Among the 12 statewide nominations were Juneau's Alaskan & Proud grocery, Southeast Waffle Co., Super Bear Supermarket and Sweet Dreams Teas.
The award honors businesses throughout Alaska that are recognized as being welcoming and responsive to the youth of their community. Spirit of Youth's Teen Action Council looks for businesses that treat youth customers with respect, support community activities for youth and hire youths and prepare them for future careers.
Cher Easley with Spirit of Youth said this year the group decided not to give one award away to a specific business, but to honor all nominees. A banquet was held in their honor on Saturday in Anchorage.
Easley said statewide celebrations will also be organized to honor the businesses, including in Juneau.
Architecture firm adds partner
Evelyn Rousso is joining NorthWind Architects as a principal architect and a partner in the firm.
NorthWind is a small Juneau-based firm that works on public projects. The firm's partner architect Sean Boily said Rousso was selected for her creative thinking and social awareness, and her focus on public projects and interior design.

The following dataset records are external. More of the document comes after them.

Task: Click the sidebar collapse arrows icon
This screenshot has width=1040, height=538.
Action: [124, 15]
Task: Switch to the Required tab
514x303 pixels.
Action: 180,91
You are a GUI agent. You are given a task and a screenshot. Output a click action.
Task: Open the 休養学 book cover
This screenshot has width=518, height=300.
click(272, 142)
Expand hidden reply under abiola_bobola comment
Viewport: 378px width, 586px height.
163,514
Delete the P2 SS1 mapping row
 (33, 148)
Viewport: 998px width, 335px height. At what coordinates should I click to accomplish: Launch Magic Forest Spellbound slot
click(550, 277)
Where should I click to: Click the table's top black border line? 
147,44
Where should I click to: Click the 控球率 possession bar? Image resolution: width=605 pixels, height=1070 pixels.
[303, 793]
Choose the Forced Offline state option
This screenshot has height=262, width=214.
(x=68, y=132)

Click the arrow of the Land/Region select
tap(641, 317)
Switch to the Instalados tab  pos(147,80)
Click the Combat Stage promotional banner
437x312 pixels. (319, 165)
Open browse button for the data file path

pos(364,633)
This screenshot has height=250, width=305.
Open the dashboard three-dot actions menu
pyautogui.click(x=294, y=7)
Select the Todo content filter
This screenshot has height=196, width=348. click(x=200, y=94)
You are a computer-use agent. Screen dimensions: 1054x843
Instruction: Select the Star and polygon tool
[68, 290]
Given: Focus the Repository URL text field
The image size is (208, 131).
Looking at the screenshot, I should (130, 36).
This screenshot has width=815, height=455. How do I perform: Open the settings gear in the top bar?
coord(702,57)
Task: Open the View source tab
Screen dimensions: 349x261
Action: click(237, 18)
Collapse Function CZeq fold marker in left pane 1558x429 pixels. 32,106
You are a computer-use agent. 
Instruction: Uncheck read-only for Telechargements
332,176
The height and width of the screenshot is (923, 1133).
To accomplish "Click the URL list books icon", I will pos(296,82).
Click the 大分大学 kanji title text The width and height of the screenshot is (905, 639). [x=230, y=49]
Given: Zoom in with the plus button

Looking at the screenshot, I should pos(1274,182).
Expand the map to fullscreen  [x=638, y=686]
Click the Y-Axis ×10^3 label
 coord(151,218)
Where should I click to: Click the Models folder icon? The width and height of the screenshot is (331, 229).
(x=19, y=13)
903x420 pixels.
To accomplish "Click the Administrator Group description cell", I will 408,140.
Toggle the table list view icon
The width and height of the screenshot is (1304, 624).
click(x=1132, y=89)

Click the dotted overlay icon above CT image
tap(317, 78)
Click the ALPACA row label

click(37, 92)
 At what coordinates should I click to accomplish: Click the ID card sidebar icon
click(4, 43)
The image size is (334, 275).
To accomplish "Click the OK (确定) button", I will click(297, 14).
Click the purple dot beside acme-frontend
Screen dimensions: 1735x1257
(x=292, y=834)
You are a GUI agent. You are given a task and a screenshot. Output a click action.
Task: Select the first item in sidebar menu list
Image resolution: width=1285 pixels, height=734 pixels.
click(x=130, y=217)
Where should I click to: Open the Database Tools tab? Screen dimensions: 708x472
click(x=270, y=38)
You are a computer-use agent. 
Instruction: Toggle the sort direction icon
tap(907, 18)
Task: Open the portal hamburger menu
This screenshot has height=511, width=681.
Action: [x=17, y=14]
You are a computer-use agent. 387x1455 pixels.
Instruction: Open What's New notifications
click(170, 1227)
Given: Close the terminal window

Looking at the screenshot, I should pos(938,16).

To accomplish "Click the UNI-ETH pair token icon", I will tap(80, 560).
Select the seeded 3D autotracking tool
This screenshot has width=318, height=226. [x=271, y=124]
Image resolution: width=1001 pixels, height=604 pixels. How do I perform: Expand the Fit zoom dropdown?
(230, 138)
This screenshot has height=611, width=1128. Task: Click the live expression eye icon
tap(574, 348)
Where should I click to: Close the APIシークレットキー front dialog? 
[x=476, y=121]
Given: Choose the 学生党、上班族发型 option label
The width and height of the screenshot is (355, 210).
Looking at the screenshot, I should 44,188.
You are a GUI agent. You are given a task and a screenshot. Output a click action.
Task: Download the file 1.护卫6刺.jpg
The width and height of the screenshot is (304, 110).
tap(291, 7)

Rousso has a Master of Architecture degree from the University of Pennsylvania, is a member of the American Institute of Architects and serves on the board of the Alaska Design Forum. Rousso has also taught architectural design at the University of Alaska Southeast.
Rousso has 16 years of architectural experience and has lived and practiced architecture in Juneau for the past seven years.
Boily said her addition to the firm will allow the company to take on more projects.
Hardware store to repair downriggers
Western Auto-Marine has an agreement with Scotty Plastic, maker of Scotty Downriggers, to service and repair its line of products.
Downriggers are devices attached to fishing rods to allow fishermen to troll their bait at a specific depth.
A space in the upstairs floor of the Lemon Creek store now carries parts needed for repairs and offers the service. General manager John Weedman said prior to his business expanding to accommodate this service, fishermen had to mail their broken merchandise to Sitka or elsewhere for repairs.
"It made sense for us to have the parts and fix them here," Weedman said. The manager does not expect to make too much profit on the new repair center, but use it to secure a firmer position in the supply and gear market.